# Calling all tall guys.....Team 7-11 bike on eBay



## kjmunc (Sep 19, 2005)

The auction calls this bike both a 62cm and a 65cm, so I'm assuming it's a misprint, although I'm surprised even Sean Yates ever rode something as large as 62cm. 

Wheels have obviously been upgraded, and this bike is priced pretty steeply, but it IS a pretty rare bird for us big guys......

http://cgi.ebay.com/Eddy-Merckx-90-...5QQihZ005QQcategoryZ98084QQrdZ1QQcmdZViewItem


----------



## Fivethumbs (Jul 26, 2005)

Nice bike and I would definitely love t have it, but $2350? Why can't Gord Fraser have an older 6' 3" brother?


----------



## Rollo Tommassi (Feb 5, 2004)

• _WRITTEN TASKS_:
A. Answer these questions about the thread:
(i) Which two frame sizes does the auction give for the bike?
(ii) What price does Fivethumbs balk at?
(iii) Whom does Fivethumbs wish had an older 6' 3" brother?
B. Can you give the stretch of the thread from "The auction calls" through "(Jul 26, 2005)" again, swapping "misprint" for "typo"?
The entries aren't needed for anything here.

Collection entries
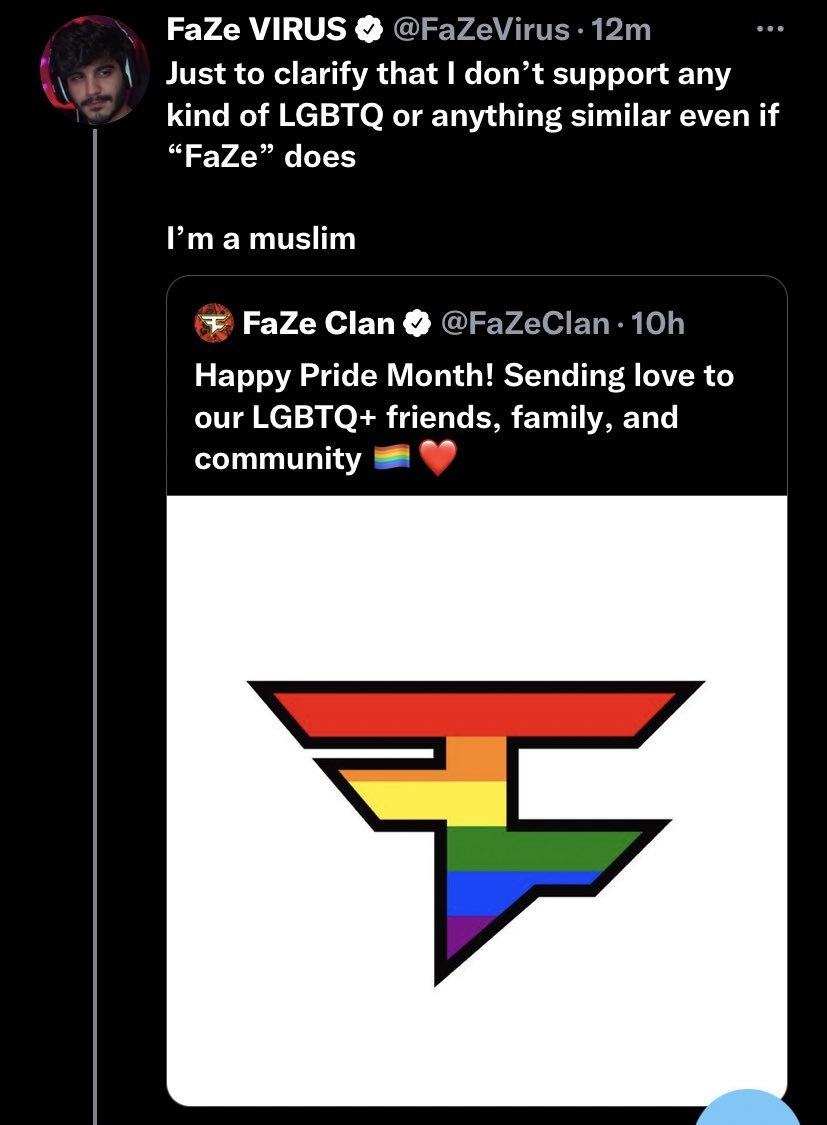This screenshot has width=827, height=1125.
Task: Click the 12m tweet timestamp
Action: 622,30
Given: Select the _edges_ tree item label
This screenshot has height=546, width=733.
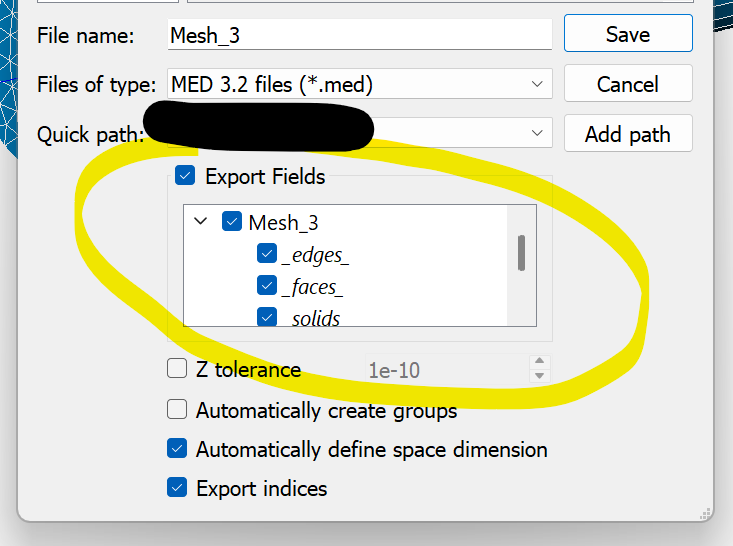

• _OUTPUTS IN ORDER_:
A.
(i) 62cm and 65cm
(ii) $2350
(iii) Gord Fraser

B.
The auction calls this bike both a 62cm and a 65cm, so I'm assuming it's a typo, although I'm surprised even Sean Yates ever rode something as large as 62cm. 

Wheels have obviously been upgraded, and this bike is priced pretty steeply, but it IS a pretty rare bird for us big guys......

http://cgi.ebay.com/Eddy-Merckx-90-...5QQihZ005QQcategoryZ98084QQrdZ1QQcmdZViewItem


----------



## Fivethumbs (Jul 26, 2005)